Ivory Coast President And Opposition To Pursue Talks Amid Deadly Standoff

Ivory Coast President Alassane Ouattara and a main opposition leader promised on Wednesday to press ahead with talks to resolve a bitter standoff over the Oct. 31 election that has sparked clashes killing 85 people.

ABIDJAN: Ivory Coast President Alassane Ouattara and a main opposition leader promised on Wednesday to press ahead with talks to resolve a bitter standoff over the Oct. 31 election that has sparked clashes killing 85 people.

Ouattara met former president and opposition candidate Henri Konan Bedie in the commercial capital Abidjan in a bid to calm tensions over the vote, which handed Ouattara a third term that his opponents say is illegal.

In comments to journalists, both said the meeting had been an important first step towards a peaceful resolution of the crisis, but did not indicate that either side had made or was prepared to make any concessions.

“We met and decided to make peace in Ivory Coast,” Ouattara said, describing the encounter as an ice-breaker.

Bedie said: “In the days and weeks ahead, we will call each other and meet so that the country becomes what it was before.”

Earlier the government updated the death toll from recent fighting between rival political supporters to 85 – including 34 killed before the vote, 20 on election day and 31 since then.

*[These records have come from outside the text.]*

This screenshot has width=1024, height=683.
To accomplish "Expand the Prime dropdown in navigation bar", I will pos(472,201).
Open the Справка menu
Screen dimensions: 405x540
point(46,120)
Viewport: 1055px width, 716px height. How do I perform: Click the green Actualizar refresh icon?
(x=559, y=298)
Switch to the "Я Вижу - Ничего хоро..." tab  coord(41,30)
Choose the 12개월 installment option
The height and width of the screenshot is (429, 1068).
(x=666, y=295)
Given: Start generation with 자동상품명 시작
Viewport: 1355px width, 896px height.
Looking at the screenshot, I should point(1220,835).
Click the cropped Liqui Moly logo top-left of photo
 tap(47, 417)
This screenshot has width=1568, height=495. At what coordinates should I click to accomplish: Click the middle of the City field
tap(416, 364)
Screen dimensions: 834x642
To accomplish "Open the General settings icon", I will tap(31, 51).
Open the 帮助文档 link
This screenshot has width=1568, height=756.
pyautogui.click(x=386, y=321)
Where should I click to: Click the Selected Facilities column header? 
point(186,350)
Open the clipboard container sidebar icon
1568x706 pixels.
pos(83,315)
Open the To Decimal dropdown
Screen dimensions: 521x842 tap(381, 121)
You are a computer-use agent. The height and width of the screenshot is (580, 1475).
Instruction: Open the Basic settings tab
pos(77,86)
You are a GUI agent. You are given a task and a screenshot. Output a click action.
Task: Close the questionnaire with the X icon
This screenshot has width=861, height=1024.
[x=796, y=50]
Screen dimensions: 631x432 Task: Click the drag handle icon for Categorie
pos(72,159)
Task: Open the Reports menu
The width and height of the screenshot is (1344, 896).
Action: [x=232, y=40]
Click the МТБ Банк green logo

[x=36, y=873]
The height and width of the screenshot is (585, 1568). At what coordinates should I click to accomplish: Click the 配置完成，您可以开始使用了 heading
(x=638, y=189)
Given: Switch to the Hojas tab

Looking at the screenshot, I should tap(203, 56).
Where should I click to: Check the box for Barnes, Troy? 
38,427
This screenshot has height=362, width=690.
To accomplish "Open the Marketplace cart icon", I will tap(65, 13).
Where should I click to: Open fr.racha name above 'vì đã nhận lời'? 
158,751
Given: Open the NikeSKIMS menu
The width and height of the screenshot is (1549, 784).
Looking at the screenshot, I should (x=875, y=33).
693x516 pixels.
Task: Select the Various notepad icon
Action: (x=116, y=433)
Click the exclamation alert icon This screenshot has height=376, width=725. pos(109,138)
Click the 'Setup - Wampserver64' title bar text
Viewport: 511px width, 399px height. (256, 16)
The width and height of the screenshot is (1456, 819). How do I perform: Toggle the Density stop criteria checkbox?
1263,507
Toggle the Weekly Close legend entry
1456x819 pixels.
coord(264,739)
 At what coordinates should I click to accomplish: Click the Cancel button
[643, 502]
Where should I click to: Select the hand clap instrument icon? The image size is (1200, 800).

While the violence has not been as widespread as some feared, many Ivorians worry about a repeat of the civil war that followed the 2010 election. About 3,000 people died in the war, which was fought largely along ethnic lines.

Bedie’s party and political allies have said that progress to end the current dispute will only be possible if the authorities meet certain demands, including dropping criminal charges against other opposition leaders for forming a rival government.

The disagreement stems from Ouattara’s decision to seek a third term, which opposition groups say violates a constitutional two-term limit. The president maintains the approval of a new constitution in 2016 allowed him to restart his mandate.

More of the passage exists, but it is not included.